This, from something that calls itself the Democratic Coalition, is a brutal ad by modern standards.
I think it may look namby-pamby by the time of the election.
Ridiculous. Do the authors of that commercial believe that there would be no deaths if a Democrat were POTUS? Such a turn off.
“No deaths” is of course a ridiculous counter-factual; no one believes that.
I can’t read the authors’ minds, but it would not be unreasonable for them to believe that the death toll would be much, much lower if almost anyone other than Trump were President.
They reasonably could believe this because we now know that:
(1) Trump & Co dismantled various agencies and programs that in one or more previous administrations were tasked with planning and preparing for a pandemic (and don’t talk about restructuring — experts left en masse and the headcount greatly shrank);
(2) Trump & Co took poor care of filling and maintaining the emergency stockpile;
(3) Trump & Co were, charitably, very very slow to realize the size of the threat, indeed they ignored several internal warning reports and backchannel info from US staff at WHO;
(4) Trump & Co have in fact done almost nothing to stem the tide, leaving everything to the states — indeed, to the extent they have acted it has been to either hamstring states or encouraging them to prematurely end quarantines.
But of course I’m only guessing what the makers of that ad may be thinking.
“No deaths” is not a ridiculous counterfactual if you watch the commercial and take it on its face. Many (all?) of your points are probably true. None of your points were mentioned in the commercial. Had the commercial said any of the things you said, it would have been far better. The “sowing fear without discussing fact” tone of this ad is, frankly, shameful.

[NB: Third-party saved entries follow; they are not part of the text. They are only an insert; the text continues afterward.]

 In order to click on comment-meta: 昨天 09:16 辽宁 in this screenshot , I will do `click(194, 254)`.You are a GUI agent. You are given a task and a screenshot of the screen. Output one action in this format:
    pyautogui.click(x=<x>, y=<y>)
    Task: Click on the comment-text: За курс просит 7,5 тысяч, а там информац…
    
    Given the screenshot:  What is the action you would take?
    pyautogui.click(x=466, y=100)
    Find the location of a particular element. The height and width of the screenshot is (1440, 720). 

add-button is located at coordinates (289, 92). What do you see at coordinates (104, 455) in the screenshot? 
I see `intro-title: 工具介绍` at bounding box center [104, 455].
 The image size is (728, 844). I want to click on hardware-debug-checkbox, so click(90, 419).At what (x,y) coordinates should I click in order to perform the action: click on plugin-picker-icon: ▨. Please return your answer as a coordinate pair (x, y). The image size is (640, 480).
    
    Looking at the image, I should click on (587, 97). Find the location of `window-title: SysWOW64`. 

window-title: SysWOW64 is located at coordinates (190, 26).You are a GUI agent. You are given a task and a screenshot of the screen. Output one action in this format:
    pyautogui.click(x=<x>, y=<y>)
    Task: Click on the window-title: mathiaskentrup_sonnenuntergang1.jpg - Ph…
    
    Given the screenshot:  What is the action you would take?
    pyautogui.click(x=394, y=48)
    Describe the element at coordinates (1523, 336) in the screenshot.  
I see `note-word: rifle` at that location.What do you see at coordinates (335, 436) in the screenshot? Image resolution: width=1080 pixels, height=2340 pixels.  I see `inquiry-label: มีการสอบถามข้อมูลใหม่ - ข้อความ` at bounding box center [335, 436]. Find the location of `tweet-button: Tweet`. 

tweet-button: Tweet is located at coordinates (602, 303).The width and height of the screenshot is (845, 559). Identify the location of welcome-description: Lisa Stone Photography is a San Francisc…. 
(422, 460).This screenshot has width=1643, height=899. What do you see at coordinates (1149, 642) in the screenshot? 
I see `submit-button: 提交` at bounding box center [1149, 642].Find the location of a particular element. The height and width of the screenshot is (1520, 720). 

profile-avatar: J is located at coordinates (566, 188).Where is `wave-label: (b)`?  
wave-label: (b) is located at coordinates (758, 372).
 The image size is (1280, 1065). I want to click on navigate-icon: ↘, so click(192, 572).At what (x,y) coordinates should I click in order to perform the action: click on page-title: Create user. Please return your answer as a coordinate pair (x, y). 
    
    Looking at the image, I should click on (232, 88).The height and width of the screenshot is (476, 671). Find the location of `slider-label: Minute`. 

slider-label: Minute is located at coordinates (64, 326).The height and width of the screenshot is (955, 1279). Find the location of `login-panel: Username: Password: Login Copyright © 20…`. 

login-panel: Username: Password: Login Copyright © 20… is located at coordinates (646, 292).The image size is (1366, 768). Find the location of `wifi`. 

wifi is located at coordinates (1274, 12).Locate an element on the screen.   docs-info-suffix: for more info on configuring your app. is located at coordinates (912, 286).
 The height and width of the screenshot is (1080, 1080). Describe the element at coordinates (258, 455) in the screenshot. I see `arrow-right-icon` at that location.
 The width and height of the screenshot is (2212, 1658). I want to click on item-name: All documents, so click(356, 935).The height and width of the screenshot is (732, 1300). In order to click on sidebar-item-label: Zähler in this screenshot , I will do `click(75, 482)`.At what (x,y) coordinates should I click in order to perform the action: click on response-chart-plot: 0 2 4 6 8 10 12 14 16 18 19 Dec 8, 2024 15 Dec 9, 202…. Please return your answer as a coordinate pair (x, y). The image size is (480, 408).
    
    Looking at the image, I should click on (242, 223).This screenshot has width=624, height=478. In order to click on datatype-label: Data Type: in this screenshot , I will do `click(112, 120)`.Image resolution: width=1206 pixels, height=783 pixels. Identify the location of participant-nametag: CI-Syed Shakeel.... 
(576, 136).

With so much that can actually be said about Trump, it irritates me (and many others) when the left gets hysterical about Trump and blows things out of proportion. This ad, and material like it, are the left’s version of Hannity; ugly, a turn off, and a plague on our democracy and society at large.
However poorly things are going in the US with the virus (50k deaths for a population of 328m), countries like Spain (22k deaths for a population of 47m), Italy (25k deaths for a population of 60m), France (22k deaths for a population of 67m), and even the UK (19k deaths for a population of 66m) are feeling it harder. These comparisons are valuable to understanding the gravity of the domestic problem as a failing of the government versus simply a terrible global tragedy.
This very conversation we are now having is evidence of how ineffective commercials like this one can be, at least with some voters. A reader of this thread could be forgiven for think that I am a Trump supporter. But I would sooner vote for an orangutan than to vote for Trump. Still, the ugliness of the ad has me digging up facts and stacking them in a way designed to defend him rather than getting me frothy to vote against him in November.
Again, I have no idea what the makers of that ad were thinking, but it’s conventional wisdom among electioneers that one major goal of an ad campaign is to depress the other side’s vote. So the target is not you, it seems, and not me, but rather people leaning Trump or who voted for him last time. And the goal, conventionally, is not to win them over so much as to sow enough doubt as to get them to stay home on election day. It might be effective at that?
In any case, I showcased it not because I thought it was a model of reasoned debate, but because the tone represents a sharp break with (most) past practice among national Democrats, who have tended not to go for the jugular.